お友達
朝早くついてしまったのが問題だったかも知れない。それとも寝ぼけているせいかも知れない。
「クラスが六組もある・・・どうして」
呆気に取られた状態で静まった廊下に立ち尽くす。私達一学年はクラスは合計で三組まで。今の状況はその倍あることになる。明らかにおかしい。私が焦った表情で辺りを見回していると、女子生徒だろうか、私の方向へと近づいてくる。半歩足を後ろに下がり、回れ右をし反対側の方向に逃げようとしたが、私の企てはすぐに阻まれた。
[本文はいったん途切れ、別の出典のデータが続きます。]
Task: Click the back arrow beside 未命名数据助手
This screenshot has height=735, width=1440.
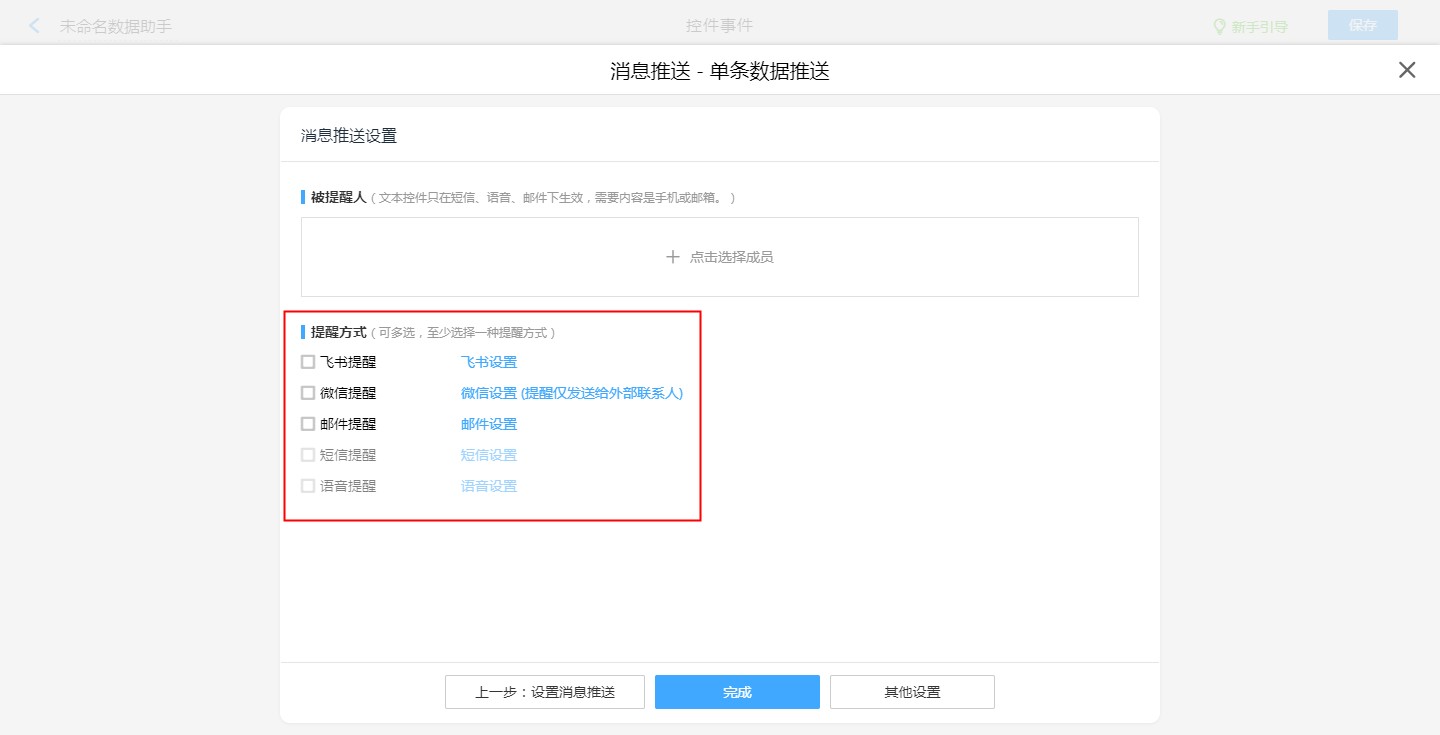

腕をつかんだまま、微動だにしない女子生徒に目を向けるも、顔色を一つも変えず、整った顔立ちで私に目を合わせる。凛とした姿、品行方正とはまさしくこの子のことだろう。目を泳がせ、汗ばむ手に神経を持っていかれるが、手を放す勇気が出ない。
「あなたお名前は?」
「へ?」
いきなり話しかけられ、思わず自分でも驚くような甲高い声が出てしまった。
「いいから名前教えて」
「朝日、夕夏、です」
「そう、夕夏ね。私は水森さな。いきなりだけど私とお友達になってくれない?」
言葉通りいきなりだ、いきなり過ぎる。なぜ?どうして?頭の中は疑問だらけだ。とにかく突拍子もない事を言う目の前に立つ水森さなという人物。
頭を思わす抱える、いや、もう抱えている。
その様子をまじまじと見るさなは満足そうな表情で私を思いっきりハグする。体勢が崩れ腰からがくんと落ちた私の体は低く嘆いている。